▸ **EXERCISE OBJECTIVE**:
The material below contains a line with "Screen dimensions: 1225x896" and a line with "Given: Click the line data point at 2021-02". Copy exactly those two lines and all lines between them.

[AVAILABLE DATA — start]

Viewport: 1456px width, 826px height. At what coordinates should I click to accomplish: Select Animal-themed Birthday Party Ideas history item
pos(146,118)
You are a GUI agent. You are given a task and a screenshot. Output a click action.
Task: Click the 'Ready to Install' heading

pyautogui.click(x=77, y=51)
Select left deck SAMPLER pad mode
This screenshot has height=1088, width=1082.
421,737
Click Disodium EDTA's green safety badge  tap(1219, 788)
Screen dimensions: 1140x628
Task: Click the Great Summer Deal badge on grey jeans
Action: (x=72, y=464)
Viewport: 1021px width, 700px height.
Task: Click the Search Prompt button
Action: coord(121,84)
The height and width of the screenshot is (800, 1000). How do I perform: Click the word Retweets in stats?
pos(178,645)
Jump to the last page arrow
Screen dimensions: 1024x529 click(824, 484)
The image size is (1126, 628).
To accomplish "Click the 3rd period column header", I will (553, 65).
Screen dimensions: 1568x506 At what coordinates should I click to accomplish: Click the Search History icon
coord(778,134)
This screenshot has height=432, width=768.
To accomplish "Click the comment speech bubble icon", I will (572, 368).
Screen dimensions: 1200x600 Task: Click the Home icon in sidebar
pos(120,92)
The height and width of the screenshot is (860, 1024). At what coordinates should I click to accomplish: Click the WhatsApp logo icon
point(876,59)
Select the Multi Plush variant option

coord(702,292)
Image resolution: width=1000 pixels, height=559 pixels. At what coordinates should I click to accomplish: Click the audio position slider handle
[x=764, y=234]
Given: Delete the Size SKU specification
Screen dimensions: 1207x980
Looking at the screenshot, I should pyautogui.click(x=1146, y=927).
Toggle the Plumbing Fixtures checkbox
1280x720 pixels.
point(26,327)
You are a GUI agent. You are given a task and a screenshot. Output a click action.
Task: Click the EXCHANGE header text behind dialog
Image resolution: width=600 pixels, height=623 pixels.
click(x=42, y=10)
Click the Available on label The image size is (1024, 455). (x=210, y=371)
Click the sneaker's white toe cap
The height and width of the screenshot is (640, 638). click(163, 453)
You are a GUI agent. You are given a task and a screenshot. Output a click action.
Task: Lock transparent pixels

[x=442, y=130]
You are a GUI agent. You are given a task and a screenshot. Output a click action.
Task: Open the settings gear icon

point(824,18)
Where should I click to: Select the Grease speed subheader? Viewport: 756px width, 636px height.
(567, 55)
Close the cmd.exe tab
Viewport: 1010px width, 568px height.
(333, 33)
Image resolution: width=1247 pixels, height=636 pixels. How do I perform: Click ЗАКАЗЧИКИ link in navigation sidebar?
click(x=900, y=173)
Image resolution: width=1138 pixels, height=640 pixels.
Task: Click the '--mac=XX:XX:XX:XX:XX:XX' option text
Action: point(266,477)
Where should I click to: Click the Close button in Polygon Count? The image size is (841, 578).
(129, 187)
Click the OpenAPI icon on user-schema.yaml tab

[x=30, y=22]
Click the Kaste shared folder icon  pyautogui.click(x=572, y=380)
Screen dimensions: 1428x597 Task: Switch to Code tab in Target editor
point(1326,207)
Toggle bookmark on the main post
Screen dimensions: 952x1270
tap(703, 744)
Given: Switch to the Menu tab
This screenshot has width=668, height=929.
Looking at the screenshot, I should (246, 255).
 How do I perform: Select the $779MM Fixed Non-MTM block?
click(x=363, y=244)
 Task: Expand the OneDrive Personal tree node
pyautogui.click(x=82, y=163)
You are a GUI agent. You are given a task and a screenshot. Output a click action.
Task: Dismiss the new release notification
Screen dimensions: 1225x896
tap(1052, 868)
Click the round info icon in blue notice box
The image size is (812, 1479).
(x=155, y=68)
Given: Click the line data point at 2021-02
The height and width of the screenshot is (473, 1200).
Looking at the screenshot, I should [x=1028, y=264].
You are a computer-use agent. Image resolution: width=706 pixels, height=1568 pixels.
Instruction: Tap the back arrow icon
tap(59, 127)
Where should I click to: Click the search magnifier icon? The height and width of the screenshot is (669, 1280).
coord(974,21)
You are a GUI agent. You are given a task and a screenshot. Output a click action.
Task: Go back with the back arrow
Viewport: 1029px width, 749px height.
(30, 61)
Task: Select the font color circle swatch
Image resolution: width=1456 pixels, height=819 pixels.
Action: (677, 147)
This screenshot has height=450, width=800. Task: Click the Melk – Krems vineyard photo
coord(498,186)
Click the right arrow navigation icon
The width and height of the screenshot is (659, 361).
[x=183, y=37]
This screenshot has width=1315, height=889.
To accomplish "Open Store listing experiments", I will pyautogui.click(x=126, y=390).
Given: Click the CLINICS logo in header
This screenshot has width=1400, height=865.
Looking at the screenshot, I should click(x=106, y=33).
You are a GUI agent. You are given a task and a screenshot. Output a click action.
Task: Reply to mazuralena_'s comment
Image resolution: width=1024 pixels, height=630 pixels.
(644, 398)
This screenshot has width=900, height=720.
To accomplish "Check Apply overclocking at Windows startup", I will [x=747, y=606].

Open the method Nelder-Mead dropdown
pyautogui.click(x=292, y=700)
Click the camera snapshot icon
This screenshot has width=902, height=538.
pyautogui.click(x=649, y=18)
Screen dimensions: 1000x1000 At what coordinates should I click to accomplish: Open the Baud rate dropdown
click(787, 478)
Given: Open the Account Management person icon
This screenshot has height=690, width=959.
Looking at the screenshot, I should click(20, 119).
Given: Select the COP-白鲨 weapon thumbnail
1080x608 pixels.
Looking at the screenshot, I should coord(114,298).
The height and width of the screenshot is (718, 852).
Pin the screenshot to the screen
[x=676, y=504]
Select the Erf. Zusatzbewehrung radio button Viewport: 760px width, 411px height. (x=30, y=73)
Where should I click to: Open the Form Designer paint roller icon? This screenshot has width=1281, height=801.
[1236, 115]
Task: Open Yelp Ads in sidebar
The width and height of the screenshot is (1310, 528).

[AVAILABLE DATA — finish]

▸ **RESULT FOR THIS EXERCISE**:
Screen dimensions: 1225x896
tap(1052, 868)
Click the round info icon in blue notice box
The image size is (812, 1479).
(x=155, y=68)
Given: Click the line data point at 2021-02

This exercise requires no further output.